In universities such as UCD, for example, the students’ union says events which take place in the evenings, such as debates or large-scale functions, are not getting the numbers they used to.
Instead, much society activity has switched to smaller-scale, mid-morning events, such as coffee mornings.
There are also signs that pressure on students trying to juggle commuting, college work or part-time jobs may be impacting on their health.
Record numbers of third-level students are now receiving counselling for mental health problems, up to 12,000 from 6,000 in 2010.
Some counsellors say they believe the rise is partially linked to increased academic and financial pressures on today’s students.
While many students say they are commuting to save money, transport comes at a cost.
For commuting students like Emma Lynch, who travels from Meath to UCD every day, her coach costs €240 per month.

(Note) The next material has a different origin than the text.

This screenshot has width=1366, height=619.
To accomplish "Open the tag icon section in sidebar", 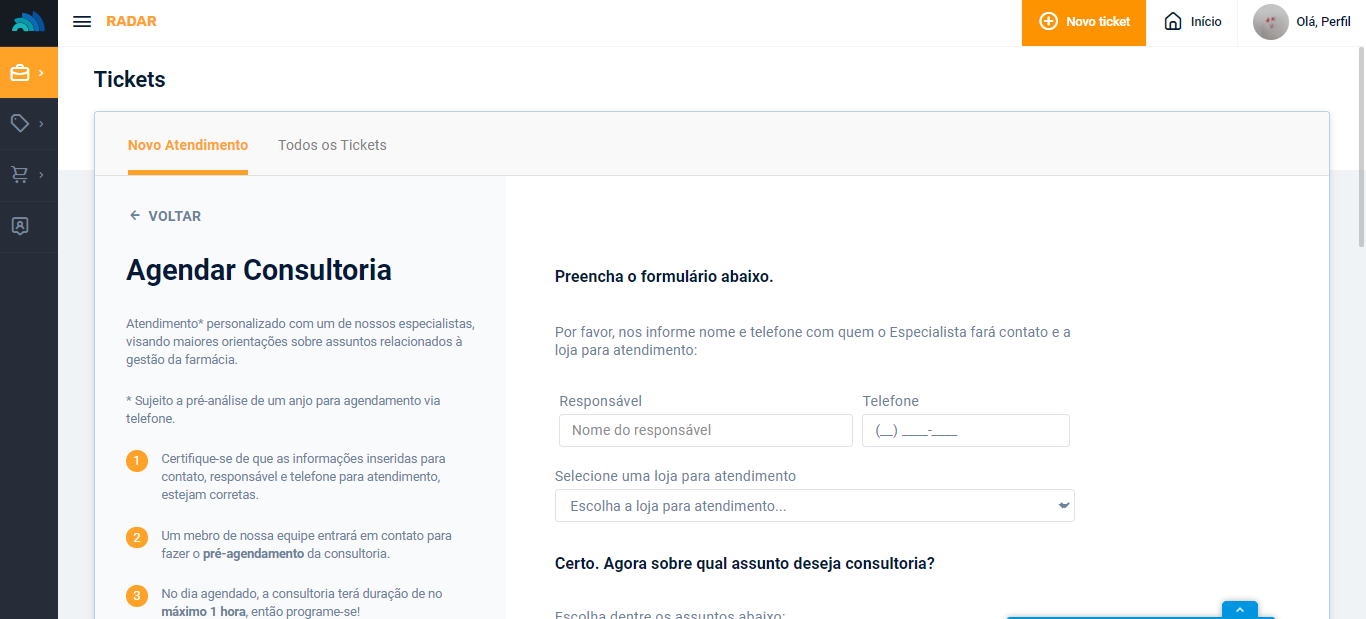I will [20, 124].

Add four weeks of Leap Card fare to that and it totals €320, meaning her entire Student Universal Support Ireland (Susi) grant for the month is spent on transport alone.
USI president Lorna Fitzpatrick said these costs are becoming a much bigger factor for students nowadays in choosing where to go to college.

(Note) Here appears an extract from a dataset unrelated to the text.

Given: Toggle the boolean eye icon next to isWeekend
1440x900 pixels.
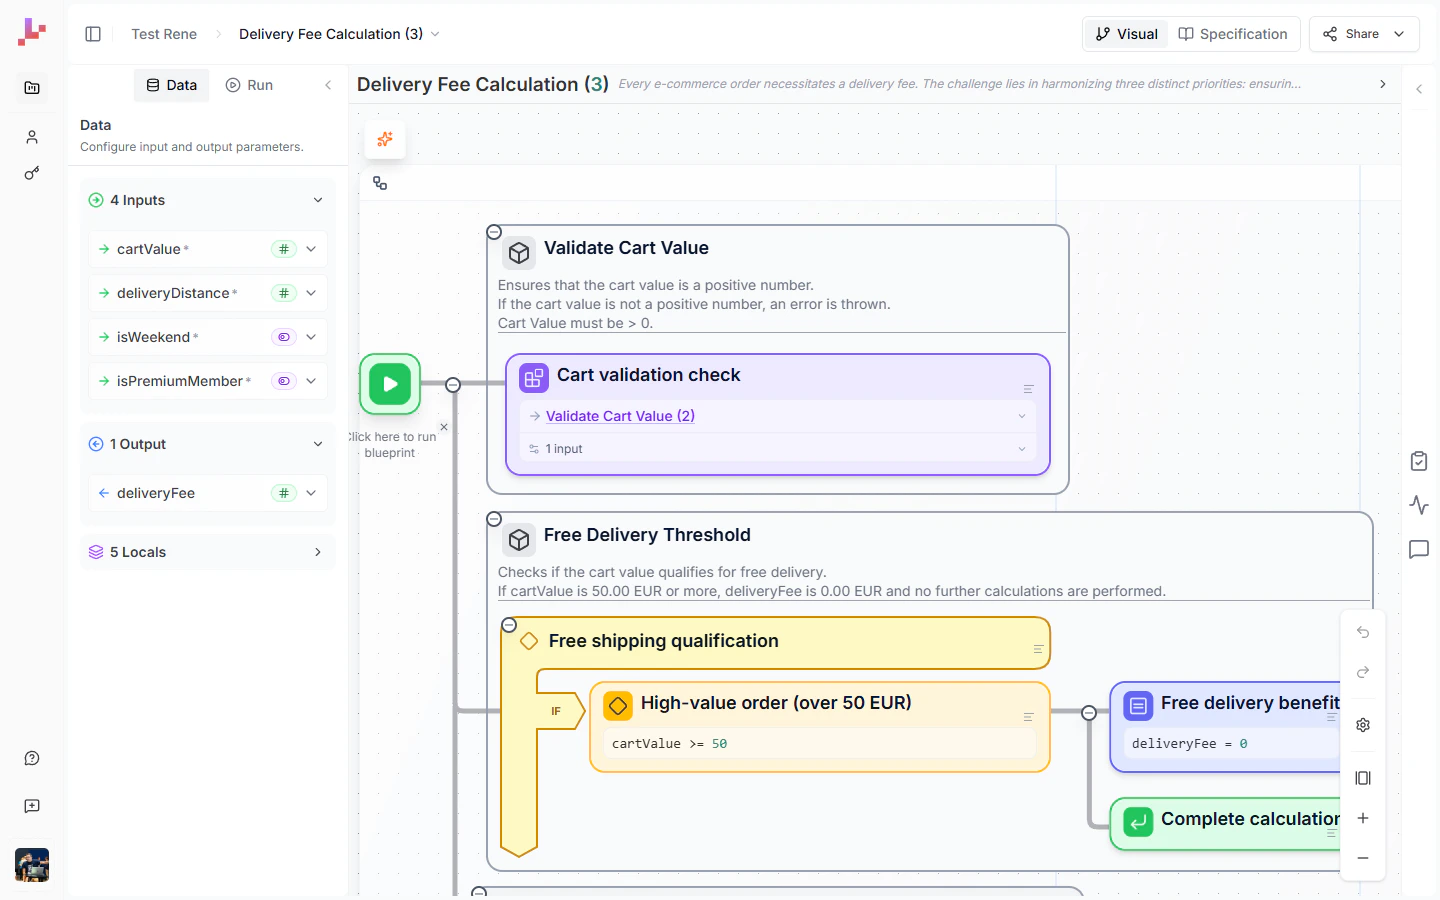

“The availability and affordability of student accommodation is a countrywide issue. For many students filling out their CAO forms, accommodation is higher on their list of priorities than their course preferences when considering university.’’

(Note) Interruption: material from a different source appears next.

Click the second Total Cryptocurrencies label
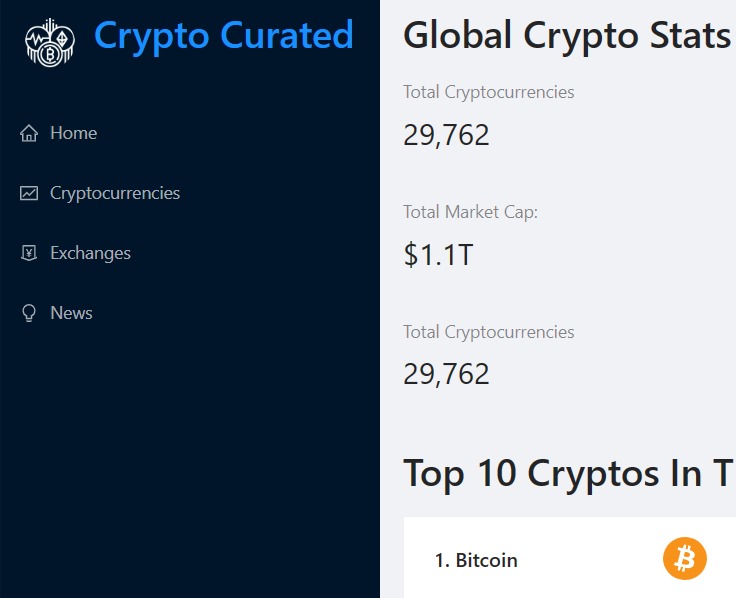Image resolution: width=736 pixels, height=598 pixels. [x=488, y=332]
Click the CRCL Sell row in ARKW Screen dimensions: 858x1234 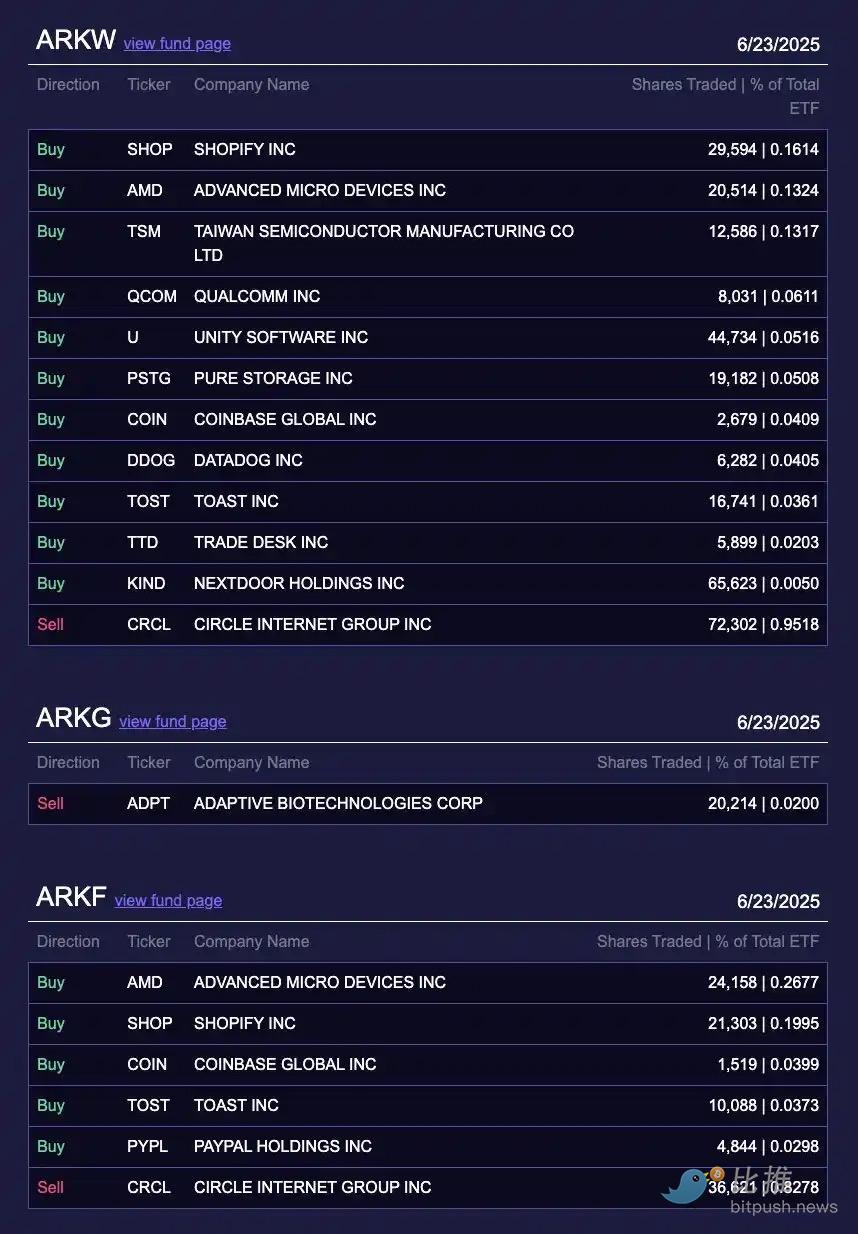pos(428,624)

Aisling Fagan, welfare officer in DCU, said she regularly comes into contact with students who commute from places such as Louth, Meath, Kildare and Wexford.
“For many, commuting is the only option due to the soaring costs of accommodation,” she said. “But commuting long distances can also take a toll on students’ wellbeing and academic success.”
Fagan also points out that missing out on social activities and making new friends can exacerbate loneliness and isolation.
It’s a sentiment that is all-too familiar to student Emma Lynch.
She says she has never been to a late-night event in college because she is a long-distance commuter. “Most college events are in the late evening which is really annoying,” she says.
If she wanted to attend a social event in the evening, she says she has to arrange accommodation in advance in Dublin.
Exhaustion and attendance
Gertie Rafferty, chair of the Psychological Counsellors in Higher Education in Ireland, sees this in her professional role.
Exhaustion and loneliness can impact both attendance levels and academic performance among commuting students.
“They are not getting proper sleep or exercise, which are essential for their mental wellbeing,” she says.
Emma Murphy, an environmental science student at University College Cork, says she recognises these symptoms in herself. Her commute from Mallow takes up to two hours each way.
“I would say I’m more tired than the average college student,” she says.
“I find I can do less study than others because of the fact I spend four hours per day trying to get to and from places,” she said.
“And if classes get cancelled or changed last-minute, I am essentially – excuse my language here – f***ed!”
Laura Newsome, a UCD student from Delgany, Co Wicklow, says she is frequently late for 9am lectures due to commuting delays, but has no other option.
“The rent prices in Dublin are just too expensive,” Newsome said. “A few of my friends who have long commutes have dropped out of their courses.
“It affected my decision about whether I could even attend university. UCD is the closest university to me.”
Despite all these obstacles, Adrasteia Hughes feels she is, in some respects, one of the lucky ones.
“What of those in rural areas, whose public transport systems are so nonexistent they make Dublin’s inefficient and unreliable fleet seem ideal by comparison?”